How to Set Up Prometheus and Grafana
Prometheus and Grafana together form the most widely deployed open source monitoring stack for cloud-native and traditional infrastructure. Prometheus handles metrics collection and storage using its pull-based scraping model, while Grafana provides the visualization, dashboarding, and alerting interface. Both tools are mature, well-documented, and backed by active communities. This guide covers a Linux-based deployment, though the same principles apply to container-based and Kubernetes deployments with minor adjustments.
Plan Your Monitoring Architecture
Before installing anything, decide what you need to monitor and how the components will communicate. For a small environment with fewer than 50 servers, a single Prometheus instance can handle collection, storage, and alerting. For larger environments, plan for a distributed architecture with multiple Prometheus servers, each responsible for a subset of targets, and a long-term storage backend like Thanos or Cortex.

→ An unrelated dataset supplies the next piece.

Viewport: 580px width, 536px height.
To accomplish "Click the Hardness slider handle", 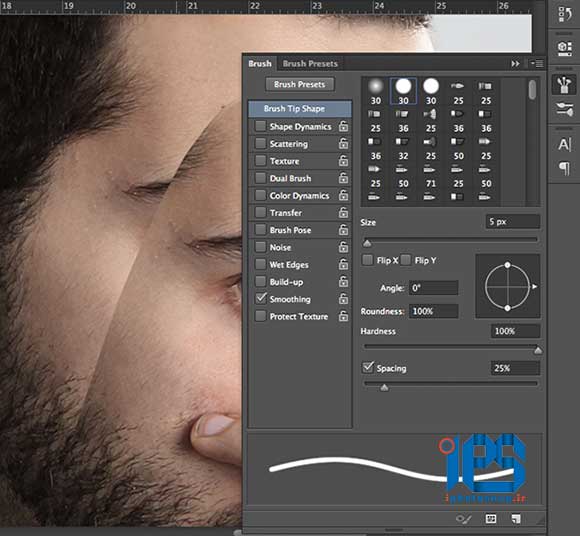I will click(x=538, y=350).
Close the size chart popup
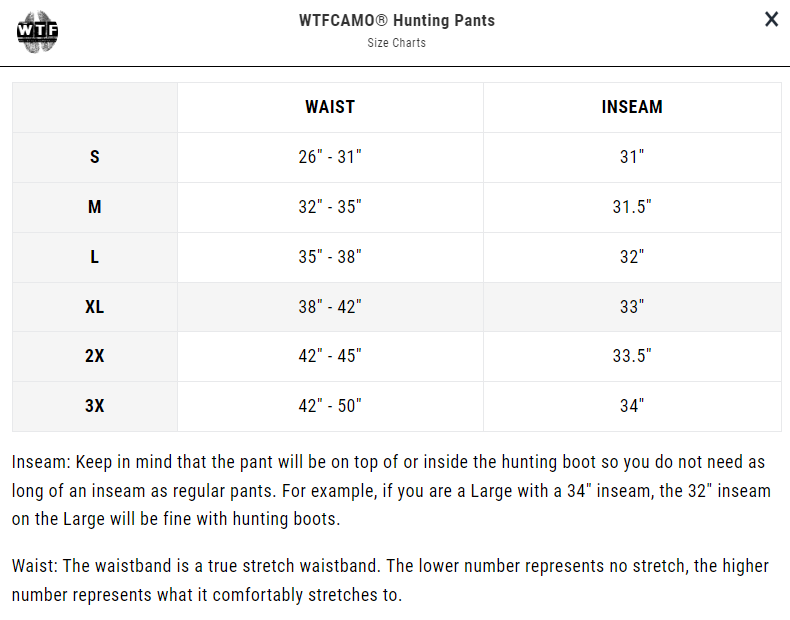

Identify the targets you want to monitor. Linux servers need Node Exporter for hardware and OS metrics. Databases like PostgreSQL, MySQL, and MongoDB each have dedicated exporters. Container platforms expose metrics natively, as Kubernetes provides built-in endpoints for node and pod metrics. Web servers, message brokers, and application frameworks often have Prometheus client libraries or community exporters available.
System requirements for Prometheus are modest for small deployments. A server with 2 CPU cores, 4 GB of RAM, and 50 GB of SSD storage can comfortably handle monitoring a few dozen hosts with two-week data retention. Memory consumption scales with the number of active time series rather than the number of monitored hosts, so environments with high-cardinality labels (such as per-request metrics) will need more RAM. Grafana requires minimal resources, typically 1 CPU core and 512 MB of RAM for small installations.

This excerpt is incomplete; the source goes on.